Walter Skipper v. A&M Dockside Repair, Inc.

CourtCourt of Appeals for the Fifth Circuit
DecidedSeptember 16, 2020
Docket20-30278
StatusUnpublished

This text of Walter Skipper v. A&M Dockside Repair, Inc. (Walter Skipper v. A&M Dockside Repair, Inc.) is published on Counsel Stack Legal Research, covering Court of Appeals for the Fifth Circuit primary law. Counsel Stack provides free access to over 12 million legal documents including statutes, case law, regulations, and constitutions.

Bluebook
Walter Skipper v.
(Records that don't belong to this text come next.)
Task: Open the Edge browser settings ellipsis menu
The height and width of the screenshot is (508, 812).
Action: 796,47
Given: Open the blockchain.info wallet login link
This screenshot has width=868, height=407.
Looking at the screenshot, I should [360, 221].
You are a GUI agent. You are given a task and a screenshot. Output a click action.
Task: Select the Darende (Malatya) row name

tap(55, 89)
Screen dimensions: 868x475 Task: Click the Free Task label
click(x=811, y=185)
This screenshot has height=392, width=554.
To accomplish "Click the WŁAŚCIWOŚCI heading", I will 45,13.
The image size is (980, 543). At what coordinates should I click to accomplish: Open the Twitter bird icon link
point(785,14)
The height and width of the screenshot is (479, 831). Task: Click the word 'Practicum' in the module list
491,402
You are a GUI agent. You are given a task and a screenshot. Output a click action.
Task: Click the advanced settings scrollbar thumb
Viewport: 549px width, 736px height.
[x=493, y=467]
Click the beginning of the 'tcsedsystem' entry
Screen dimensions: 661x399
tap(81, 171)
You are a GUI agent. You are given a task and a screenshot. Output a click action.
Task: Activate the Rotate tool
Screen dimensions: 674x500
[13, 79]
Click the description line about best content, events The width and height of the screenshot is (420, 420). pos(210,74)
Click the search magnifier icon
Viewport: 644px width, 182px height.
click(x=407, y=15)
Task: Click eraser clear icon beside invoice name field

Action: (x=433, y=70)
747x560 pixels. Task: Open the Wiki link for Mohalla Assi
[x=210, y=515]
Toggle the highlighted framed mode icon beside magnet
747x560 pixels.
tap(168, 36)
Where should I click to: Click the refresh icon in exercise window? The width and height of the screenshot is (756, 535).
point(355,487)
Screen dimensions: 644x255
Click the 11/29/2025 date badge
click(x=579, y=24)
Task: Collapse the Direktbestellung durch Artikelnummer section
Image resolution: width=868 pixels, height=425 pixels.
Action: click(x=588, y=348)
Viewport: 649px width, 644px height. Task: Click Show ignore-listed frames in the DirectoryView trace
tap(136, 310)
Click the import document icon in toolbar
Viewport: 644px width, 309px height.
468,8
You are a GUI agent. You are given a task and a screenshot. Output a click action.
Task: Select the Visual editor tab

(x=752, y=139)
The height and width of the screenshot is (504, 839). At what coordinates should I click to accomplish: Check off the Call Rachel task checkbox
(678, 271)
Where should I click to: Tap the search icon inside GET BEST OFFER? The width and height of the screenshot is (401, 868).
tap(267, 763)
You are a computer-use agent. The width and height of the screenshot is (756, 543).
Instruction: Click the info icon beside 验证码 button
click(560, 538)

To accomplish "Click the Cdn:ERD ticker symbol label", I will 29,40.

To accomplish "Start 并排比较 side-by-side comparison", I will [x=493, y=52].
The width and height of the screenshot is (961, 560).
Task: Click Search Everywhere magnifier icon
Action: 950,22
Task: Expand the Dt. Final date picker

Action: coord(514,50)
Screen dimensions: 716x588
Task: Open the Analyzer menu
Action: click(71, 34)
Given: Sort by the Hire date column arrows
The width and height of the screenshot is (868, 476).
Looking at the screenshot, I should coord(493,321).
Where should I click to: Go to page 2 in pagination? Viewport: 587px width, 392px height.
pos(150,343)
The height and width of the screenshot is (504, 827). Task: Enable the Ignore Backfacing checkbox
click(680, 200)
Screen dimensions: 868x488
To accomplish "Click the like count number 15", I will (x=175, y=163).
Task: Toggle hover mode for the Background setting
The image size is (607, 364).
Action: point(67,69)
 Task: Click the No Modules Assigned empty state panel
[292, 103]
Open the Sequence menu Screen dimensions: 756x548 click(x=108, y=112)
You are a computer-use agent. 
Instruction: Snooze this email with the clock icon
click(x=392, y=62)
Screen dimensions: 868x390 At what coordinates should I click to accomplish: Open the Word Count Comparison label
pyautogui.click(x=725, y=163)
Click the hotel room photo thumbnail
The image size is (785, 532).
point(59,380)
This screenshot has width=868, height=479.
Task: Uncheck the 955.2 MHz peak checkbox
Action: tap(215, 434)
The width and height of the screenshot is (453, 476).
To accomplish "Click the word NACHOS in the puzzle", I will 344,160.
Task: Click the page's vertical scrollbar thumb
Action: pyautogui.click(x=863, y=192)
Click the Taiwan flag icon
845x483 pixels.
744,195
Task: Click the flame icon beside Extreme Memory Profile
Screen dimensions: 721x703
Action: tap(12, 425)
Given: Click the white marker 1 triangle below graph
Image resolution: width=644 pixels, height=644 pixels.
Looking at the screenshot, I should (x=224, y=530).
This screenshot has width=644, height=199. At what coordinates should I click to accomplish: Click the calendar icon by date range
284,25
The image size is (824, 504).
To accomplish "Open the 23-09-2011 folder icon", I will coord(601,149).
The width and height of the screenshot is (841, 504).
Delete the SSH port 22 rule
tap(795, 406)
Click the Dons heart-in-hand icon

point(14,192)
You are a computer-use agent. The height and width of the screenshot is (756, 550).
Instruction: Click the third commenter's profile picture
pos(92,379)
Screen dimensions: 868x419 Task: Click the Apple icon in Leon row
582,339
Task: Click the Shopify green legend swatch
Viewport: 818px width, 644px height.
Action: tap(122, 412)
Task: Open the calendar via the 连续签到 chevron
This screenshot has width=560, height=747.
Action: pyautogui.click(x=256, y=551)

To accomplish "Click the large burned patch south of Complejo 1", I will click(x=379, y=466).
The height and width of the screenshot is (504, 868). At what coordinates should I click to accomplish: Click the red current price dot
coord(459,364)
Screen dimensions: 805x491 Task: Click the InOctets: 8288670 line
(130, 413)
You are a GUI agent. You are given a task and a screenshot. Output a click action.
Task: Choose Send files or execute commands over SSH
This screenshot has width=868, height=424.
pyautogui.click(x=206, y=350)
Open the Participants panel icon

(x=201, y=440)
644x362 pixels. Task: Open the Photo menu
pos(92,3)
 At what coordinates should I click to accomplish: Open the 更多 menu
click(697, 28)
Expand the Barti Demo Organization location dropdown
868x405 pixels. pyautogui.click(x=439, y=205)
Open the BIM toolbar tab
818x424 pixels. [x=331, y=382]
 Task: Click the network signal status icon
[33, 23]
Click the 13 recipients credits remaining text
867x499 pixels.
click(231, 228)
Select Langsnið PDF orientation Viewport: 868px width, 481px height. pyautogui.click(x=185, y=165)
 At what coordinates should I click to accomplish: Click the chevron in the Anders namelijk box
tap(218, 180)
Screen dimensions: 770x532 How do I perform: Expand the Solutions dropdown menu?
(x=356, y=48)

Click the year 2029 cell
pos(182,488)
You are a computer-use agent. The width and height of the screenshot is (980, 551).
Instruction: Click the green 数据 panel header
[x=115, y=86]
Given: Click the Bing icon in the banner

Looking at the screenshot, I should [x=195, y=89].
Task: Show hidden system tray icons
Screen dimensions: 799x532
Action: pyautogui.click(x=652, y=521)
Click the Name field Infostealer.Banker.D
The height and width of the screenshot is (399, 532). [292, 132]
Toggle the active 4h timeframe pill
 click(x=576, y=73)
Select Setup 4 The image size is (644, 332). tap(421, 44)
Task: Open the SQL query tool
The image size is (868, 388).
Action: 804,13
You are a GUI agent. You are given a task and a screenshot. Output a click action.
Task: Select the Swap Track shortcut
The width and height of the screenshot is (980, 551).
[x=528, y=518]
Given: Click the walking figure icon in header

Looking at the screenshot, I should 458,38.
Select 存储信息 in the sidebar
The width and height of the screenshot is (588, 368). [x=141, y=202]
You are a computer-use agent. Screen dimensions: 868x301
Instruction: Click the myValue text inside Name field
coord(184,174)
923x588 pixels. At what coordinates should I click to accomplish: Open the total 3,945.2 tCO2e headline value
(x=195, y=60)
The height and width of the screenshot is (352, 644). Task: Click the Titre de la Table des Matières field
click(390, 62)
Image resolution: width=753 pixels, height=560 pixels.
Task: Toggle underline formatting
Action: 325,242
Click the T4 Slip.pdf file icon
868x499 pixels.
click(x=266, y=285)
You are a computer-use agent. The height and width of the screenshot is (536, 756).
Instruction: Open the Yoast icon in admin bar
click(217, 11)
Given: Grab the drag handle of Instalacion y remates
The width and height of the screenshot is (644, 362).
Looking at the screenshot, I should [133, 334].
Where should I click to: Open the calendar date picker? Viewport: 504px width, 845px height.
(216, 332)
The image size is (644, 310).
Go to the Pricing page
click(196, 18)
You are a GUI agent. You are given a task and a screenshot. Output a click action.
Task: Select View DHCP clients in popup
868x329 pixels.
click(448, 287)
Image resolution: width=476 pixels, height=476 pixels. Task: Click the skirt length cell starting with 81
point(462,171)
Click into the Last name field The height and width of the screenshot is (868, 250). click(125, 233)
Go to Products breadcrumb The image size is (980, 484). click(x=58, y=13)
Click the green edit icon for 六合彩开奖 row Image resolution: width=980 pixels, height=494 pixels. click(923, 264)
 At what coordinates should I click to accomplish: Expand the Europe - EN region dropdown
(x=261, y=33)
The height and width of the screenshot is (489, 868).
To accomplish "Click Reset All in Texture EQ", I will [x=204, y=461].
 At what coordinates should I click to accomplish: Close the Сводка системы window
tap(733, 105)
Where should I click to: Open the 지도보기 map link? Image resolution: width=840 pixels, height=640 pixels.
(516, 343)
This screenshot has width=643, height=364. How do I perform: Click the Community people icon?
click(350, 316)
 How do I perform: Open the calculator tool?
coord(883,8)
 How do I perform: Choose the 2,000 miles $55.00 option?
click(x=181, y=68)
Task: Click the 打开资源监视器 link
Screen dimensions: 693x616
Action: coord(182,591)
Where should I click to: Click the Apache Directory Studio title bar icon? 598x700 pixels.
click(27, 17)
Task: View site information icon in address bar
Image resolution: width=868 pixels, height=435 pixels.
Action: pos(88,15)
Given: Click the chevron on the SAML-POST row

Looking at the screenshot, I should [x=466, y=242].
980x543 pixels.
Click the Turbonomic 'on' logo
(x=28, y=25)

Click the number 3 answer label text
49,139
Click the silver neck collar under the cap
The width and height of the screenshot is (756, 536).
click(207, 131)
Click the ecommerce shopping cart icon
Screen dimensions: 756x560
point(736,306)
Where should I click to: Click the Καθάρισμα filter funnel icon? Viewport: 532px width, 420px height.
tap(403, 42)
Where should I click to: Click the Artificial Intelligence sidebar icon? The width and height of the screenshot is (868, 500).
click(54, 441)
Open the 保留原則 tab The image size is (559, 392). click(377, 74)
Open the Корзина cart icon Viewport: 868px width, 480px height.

A&M Dockside Repair, Inc., (5th Cir. 2020).

Opinion

Case: 20-30278 Document: 00515567469 Page: 1 Date Filed: 09/16/2020

United States Court of Appeals for the Fifth Circuit United States Court of Appeals Fifth Circuit

FILED September 16, 2020 No. 20-30278 Lyle W. Cayce Summary Calendar Clerk

Walter Skipper,

Plaintiff—Appellant,

versus

A&M Dockside Repair, Incorporated,

Defendant-Third Party Plaintiff—Appellee,

Helix Resources, L.L.C.,

Third Party Defendant—Appellee.

Appeal from the United States District Court for the Eastern District of Louisiana USDC No. 2:18-CV-6164

Before King, Smith, and Wilson, Circuit Judges. Case: 20-30278 Document: 00515567469 Page: 2 Date Filed: 09/16/2020

No. 20-30278

Per Curiam:* Plaintiff-appellant Walter Skipper appeals the district court’s decision granting partial summary judgment in favor of defendants-appellees A&M Dockside Repair (“A&M”), Inc., and Helix Resources, L.L.C. (“Helix”). The district court based its decision on the application of the borrowed servant defense. We AFFIRM. I. On August 11, 2017, Skipper was working on a barge in one of A&M’s shipyards when he allegedly fell into an open manhole cover and suffered severe injuries. At the time of the accident, Skipper was employed by Helix as a painter and blaster. Helix provided Skipper’s services to A&M pursuant to a services agreement. Following the accident, Skipper filed a negligence action against A&M, and A&M then filed a third-party complaint against Helix. After A&M and Helix resolved the dispute between them, they filed a joint motion for partial summary judgment. The district court granted the joint motion on the grounds that “A&M was Skipper’s borrowing employer for the purposes of the [Longshore & Harbor Workers’ Compensation Act (the “LHWCA”)].” If this conclusion holds, compensation and medical payments are Skipper’s sole remedy under the LHWCA. See 33 U.S.C. § 933(i) (“The right to compensation or benefits under this chapter shall be the exclusive remedy to an employee who is injured . . . by the negligence or wrong of any other person . . . in the same employ.”). Skipper filed a timely notice of appeal.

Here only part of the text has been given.